Leveraging internal test and development environments for disaster recovery purposes is also a viable alternative. The equipment typically used for testing can also be used in a disaster scenario. But be very careful when implementing a multi-function environment such as this. Very strict rules of engagement and change management must be deployed to ensure that one objective does not negatively affect the other. Again, strong management is a key to successfully implementing this type of strategy.
The Bottom Line
The benefits of implementing mirrored site solutions go far beyond mere recovery capabilities. Other benefits can include cost savings, reliability, centralized management, scalability, decreased maintenance windows, performance and security.

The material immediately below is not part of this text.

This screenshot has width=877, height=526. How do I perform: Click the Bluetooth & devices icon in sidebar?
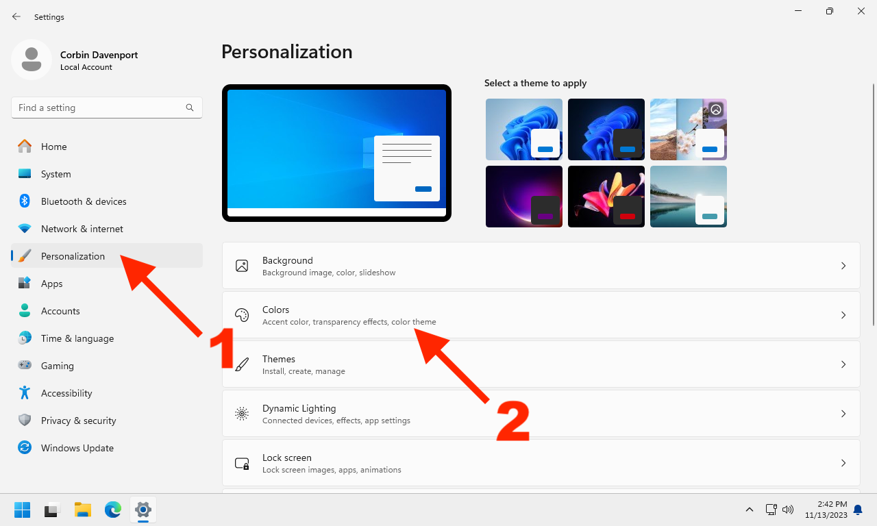point(25,201)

In these ever changing times, we as professionals must be vigilant in protecting the organizations for which we work. Perhaps now more than ever is a good time to review the processes, procedures and tools we employ to guarantee the continued viability of our businesses. It is difficult to keep up with technological changes and advancements, but not investigating the possibilities, and making false assumptions about the viability and affordability of new and better recovery and continuity capabilities, is the biggest risk of all. “We have always done it this way” is not a convincing argument to why we are doing things in a specific way today.
Andre Noenchen currently works for Infostream Technologies Inc. as a senior consultant, specializing in the design and implementation of high availability SAN-based infrastructures.